Radionuclide angiography or cardiac magnetic resonance imaging (CMR) may be reasonable for cardiomyopathy surveillance in at risk survivors for whom echocardiography is not technically feasible/optimal.
Assessment of cardiac blood biomarkers (e.g., natriuretic peptides) in conjunction with imaging studies may be reasonable in instances where symptomatic cardiomyopathy is strongly suspected or in individuals who have borderline cardiac function during primary surveillance.
Assessment of cardiac blood biomarkers is not recommended as the only strategy for cardiomyopathy surveillance in at risk survivors.
Cardiomyopathy surveillance is recommended for High Risk survivors to begin no later than 2 years after completion of cardiotoxic therapy, repeated at 5 years after diagnosis and continued every 5 years thereafter.
More frequent cardiomyopathy surveillance is reasonable for High Risk survivors.
Lifelong cardiomyopathy surveillance may be reasonable for High Risk survivors.

At what frequency should surveillance be performed for Moderate/Low Risk survivors?

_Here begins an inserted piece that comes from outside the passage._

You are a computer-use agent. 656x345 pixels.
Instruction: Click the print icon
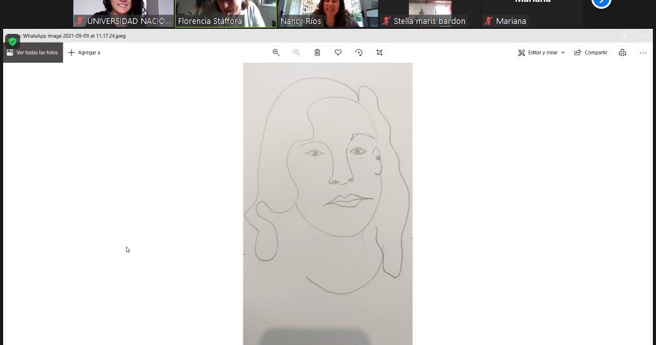click(622, 53)
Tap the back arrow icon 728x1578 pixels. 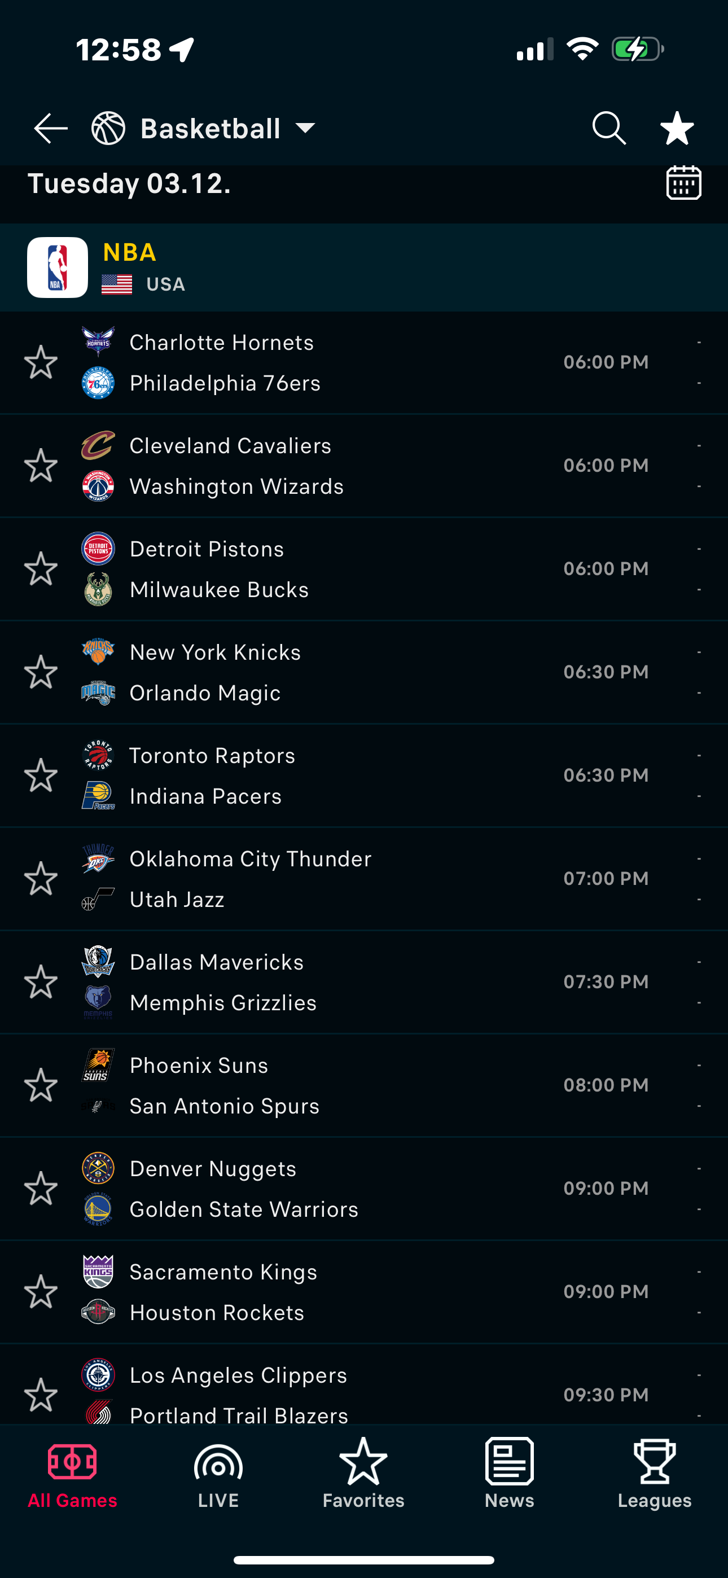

Cardiomyopathy surveillance is reasonable for Moderate/Low Risk survivors to begin no later than 2 years after completion of cardiotoxic therapy, repeated at 5 years after diagnosis and continue every 5 years thereafter.
More frequent cardiomyopathy surveillance may be reasonable for Moderate/Low Risk survivors.
Lifelong cardiomyopathy surveillance may be reasonable for Moderate/Low Risk survivors.

At what frequency should surveillance be performed for survivors who are pregnant or planning to become pregnant?

Cardiomyopathy surveillance is reasonable prior to pregnancy or in the first trimester for all female survivors treated with anthracyclines and/or chest radiation
No recommendations can be formulated for the frequency of ongoing surveillance in pregnant survivors who have normal LV systolic function immediately prior to or during the first trimester of pregnancy.

What should be done when abnormalities are identified?

Cardiology consultation is recommended for survivors with asymptomatic cardiomyopathy following treatment with anthracyclines and/or chest radiation.

What advice should be given regarding physical activity and other modifiable cardiovascular risk factors?

Regular exercise, as recommended by the AHA and ESC, offers potential benefits to survivors treated with anthracyclines and/or chest radiation.
Regular exercise is recommended for survivors treated with anthracyclines and/or chest radiation who have normal LV systolic function.
Cardiology consultation is recommended for survivors with asymptomatic cardiomyopathy to define limits and precautions for exercise.
Cardiology consultation may be reasonable for High Risk survivors who plan to participate in high intensity exercise to define limits and precautions for physical activity.
Screening for modifiable cardiovascular risk factors (hypertension, diabetes, dyslipidemia, obesity) is recommended for all survivors treated with anthracyclines and/or chest radiation so that necessary interventions can be initiated to help avert the risk of symptomatic cardiomyopathy.

Green represents a strong recommendation, with a low degree of uncertainty (high quality evidence). Yellow (moderate quality evidence) and orange (weak quality evidence) represent moderate level recommendations. Red represents a recommendation against a particular intervention, with harms outweighing benefits.